The Wasm GC type system uses structural equivalence for type imports: if module B imports a struct type that has the same field layout as the struct type defined in module A, the engine treats them as the same type and allows cross-module field access. An attacker-controlled module can declare a struct type with the same field layout as a victim module's struct but with different semantic intent, and then request a reference to the victim's struct by providing a compatible type import declaration.

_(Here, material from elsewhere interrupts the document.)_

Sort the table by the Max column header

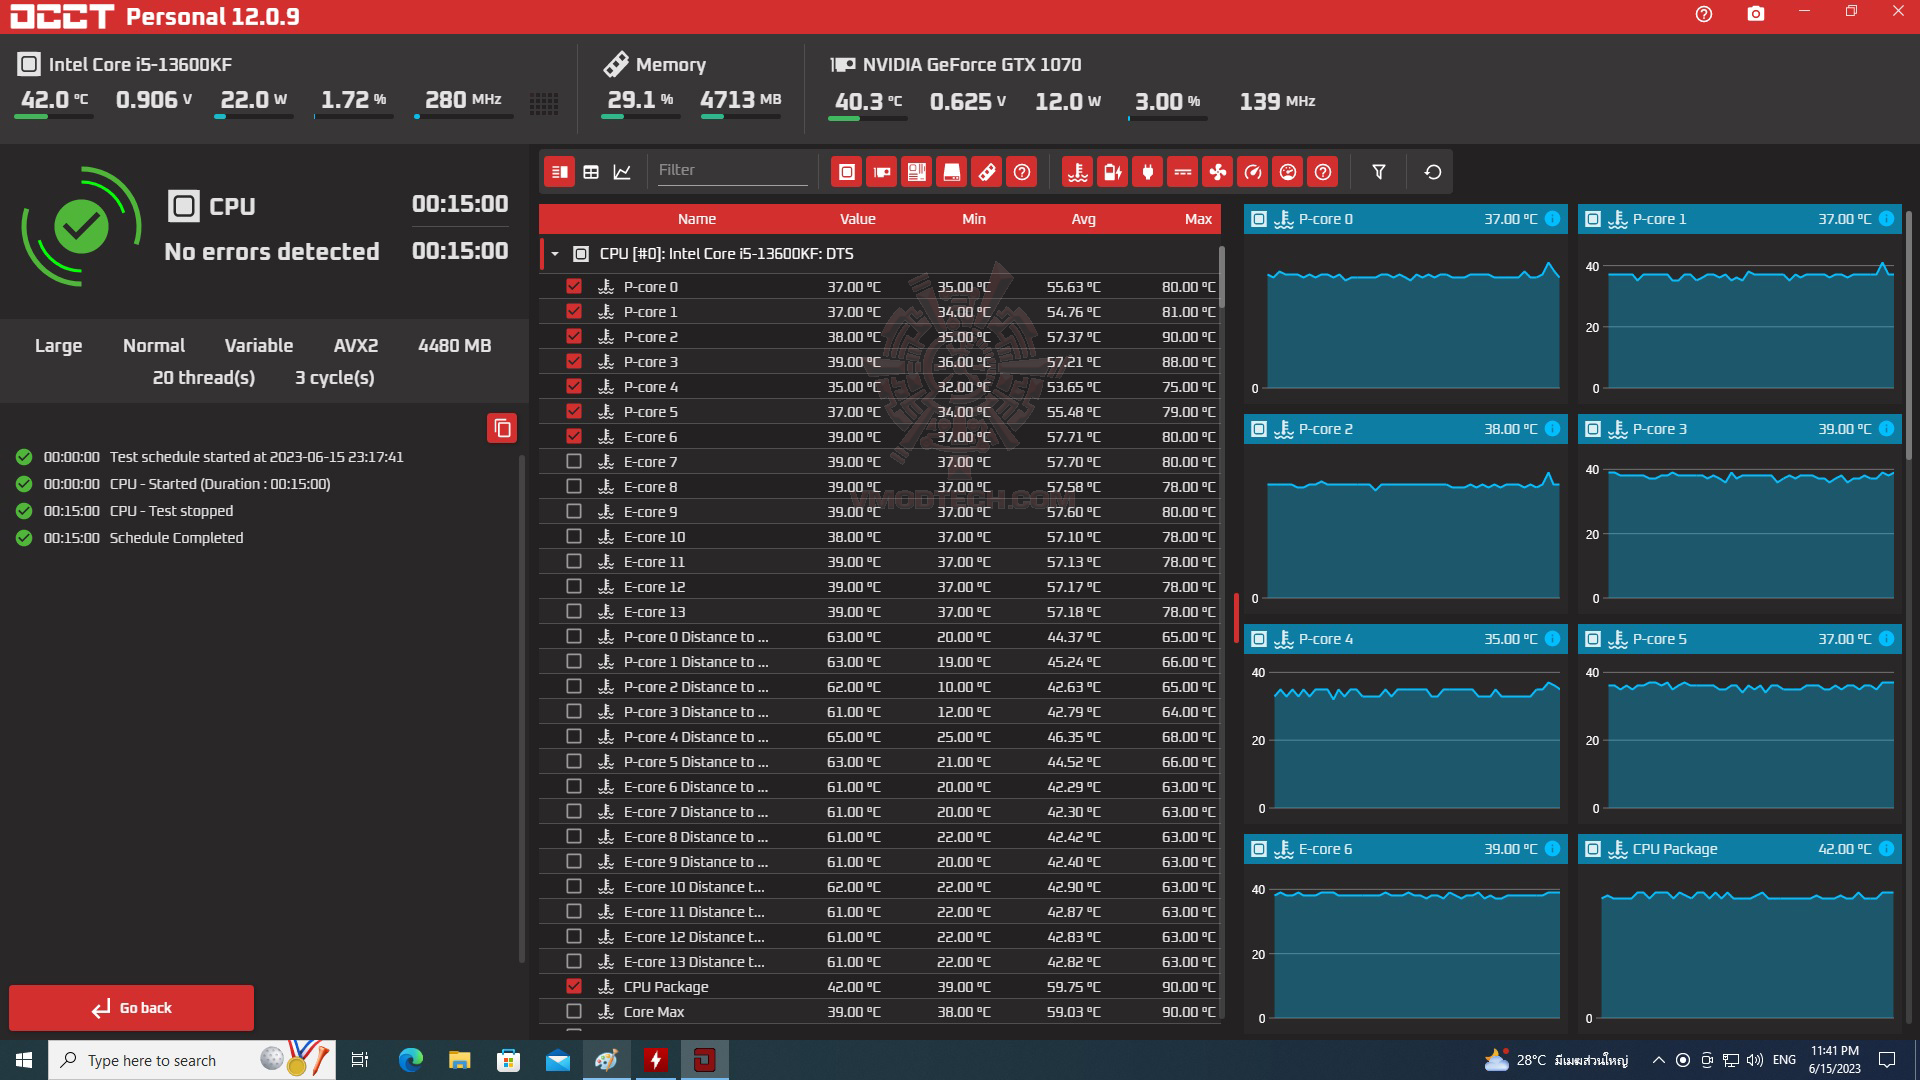tap(1197, 219)
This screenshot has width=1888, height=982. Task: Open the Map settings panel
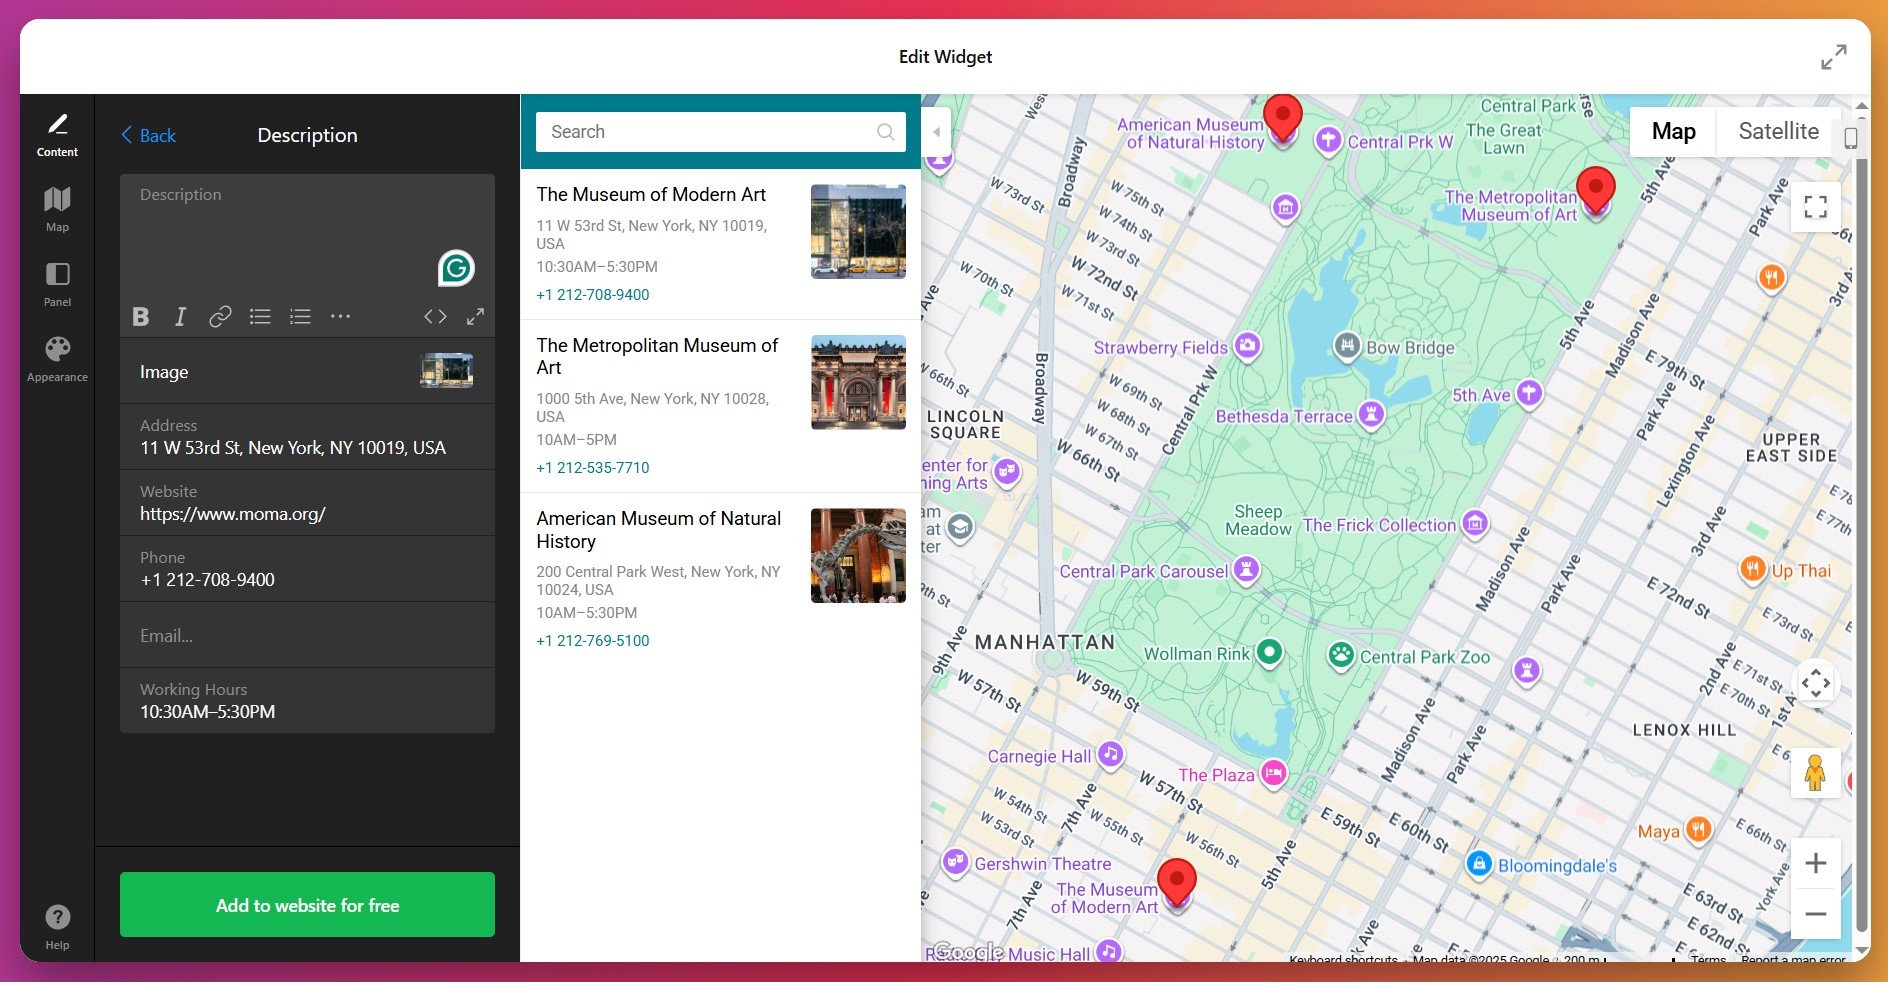point(57,207)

The engine performs no semantic validation — only structural field layout must match.

;; Type import aliasing attack — attacker module declares a compatible type
;; to access fields of a victim module's struct

;; Victim module defines a CredentialBundle struct:
(module $victim
  (type $CredentialBundle (struct
    (field $user_id i32)
    (field $session_key i64)
    (field $permission_level i32)
  ))

  (func $get_bundle (export "get_bundle") (result (ref $CredentialBundle))
    ;; Returns a CredentialBundle for the current user session
    (struct.new $CredentialBundle
      (i32.const 1001)          ;; user_id
      (i64.const 0xABCDEF0123)  ;; session_key — sensitive
      (i32.const 7)             ;; permission_level — admin flag
    )
  )
)

;; Attacker module — re-declares the same struct layout under a different name
;; The Wasm engine's type compatibility check is structural: same fields = same type
(module $attacker
  ;; Same field layout — structurally identical to $CredentialBundle
  ;; Aliased as $AttackerStruct — the name doesn't affect type compatibility
  (type $AttackerStruct (struct
    (field $a i32)     ;; maps to user_id
    (field $b i64)     ;; maps to session_key
    (field $c i32)     ;; maps to permission_level
  ))

  (import "victim" "get_bundle" (func $get_bundle (result (ref $AttackerStruct))))

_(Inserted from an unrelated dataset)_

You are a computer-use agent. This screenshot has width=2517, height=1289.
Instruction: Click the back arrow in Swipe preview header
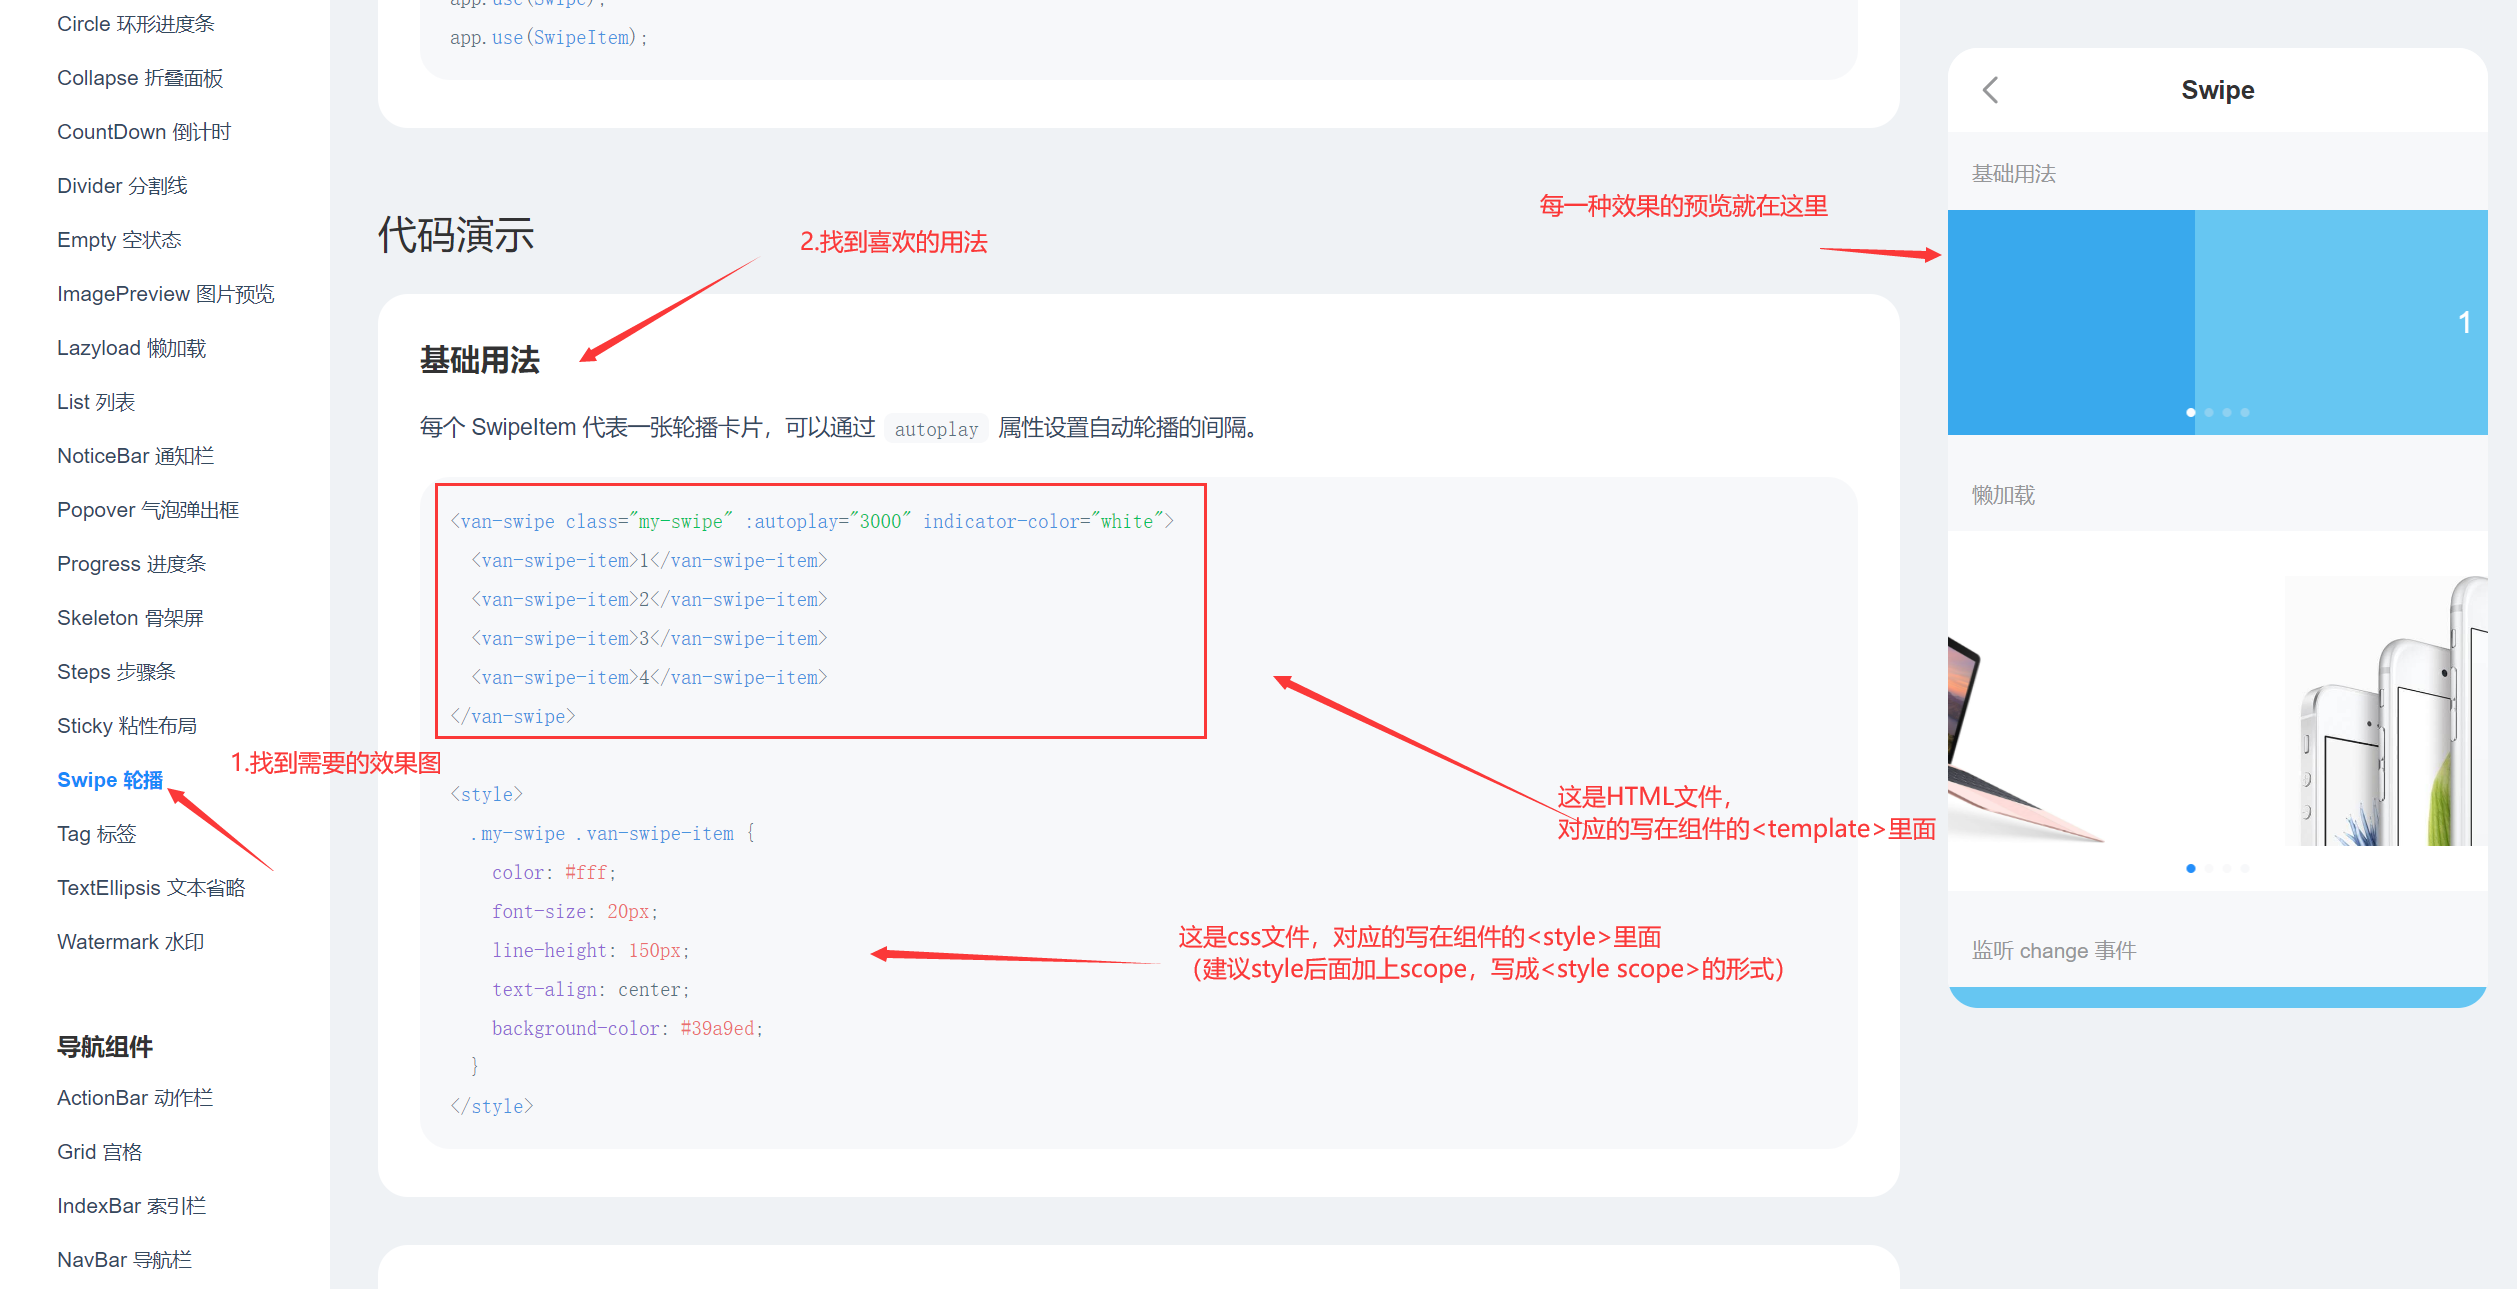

  (func $extract_session_key (export "extract_session_key") (result i64)
    ;; Read field $b — which is the victim's session_key
    (struct.get $AttackerStruct $b
      (call $get_bundle)
    )
    ;; Returns 0xABCDEF0123 — the victim module's session key
    ;; Engine allows this because the struct types are structurally equivalent
  )
)
Risk Wasm GC mechanism Defense
Cross-module struct field leakage No field-level access control — any module with a struct reference reads all fields Never pass struct references containing sensitive fields across module boundaries; use opaque handle indirection
GC array race condition No synchronization primitives on array.get/set — concurrent access races Use separate arrays per module instance; pass data by copying primitives, not shared GC array references
GC finalization timing oracle Finalization pattern correlates with heap pressure from co-located content Isolate Wasm execution in cross-origin isolated contexts (COOP/COEP); limit allocation-heavy tool code to dedicated Workers
Type import aliasing Structural type equivalence allows attacker module to declare compatible types and access fields Treat Wasm GC struct types as opaque; wrap sensitive structs in host-side handles that verify caller identity before field access

SkillAudit findings for WebAssembly GC misuse

Critical Wasm GC struct containing session credentials or keys passed to untrusted module instance. The MCP tool's Wasm module exports a struct reference that includes authentication tokens, session keys, or permission levels to a co-loaded module that is not part of the trusted tool bundle. Any recipient module can read all fields. Grade impact: −30.
High Mutable GC array reference shared across Wasm module instances without synchronization. Two or more Wasm module instances hold references to the same mutable GC array and perform concurrent reads and writes without any ordering guarantee. TOCTOU race conditions are possible on security-critical checks. Grade impact: −22.
Medium FinalizationRegistry registered on Wasm GC externref values in a tight allocation loop. The tool allocates and drops large numbers of Wasm GC objects and monitors finalization callbacks. The timing pattern leaks information about heap pressure from co-located content. Grade impact: −12.
Medium Wasm GC struct type exported with structurally identical layout to a sensitive host type. A tool-defined Wasm struct type has the same field layout as a host application struct, enabling any module that imports the same structural type to read sensitive fields from host-provided instances. Grade impact: −10.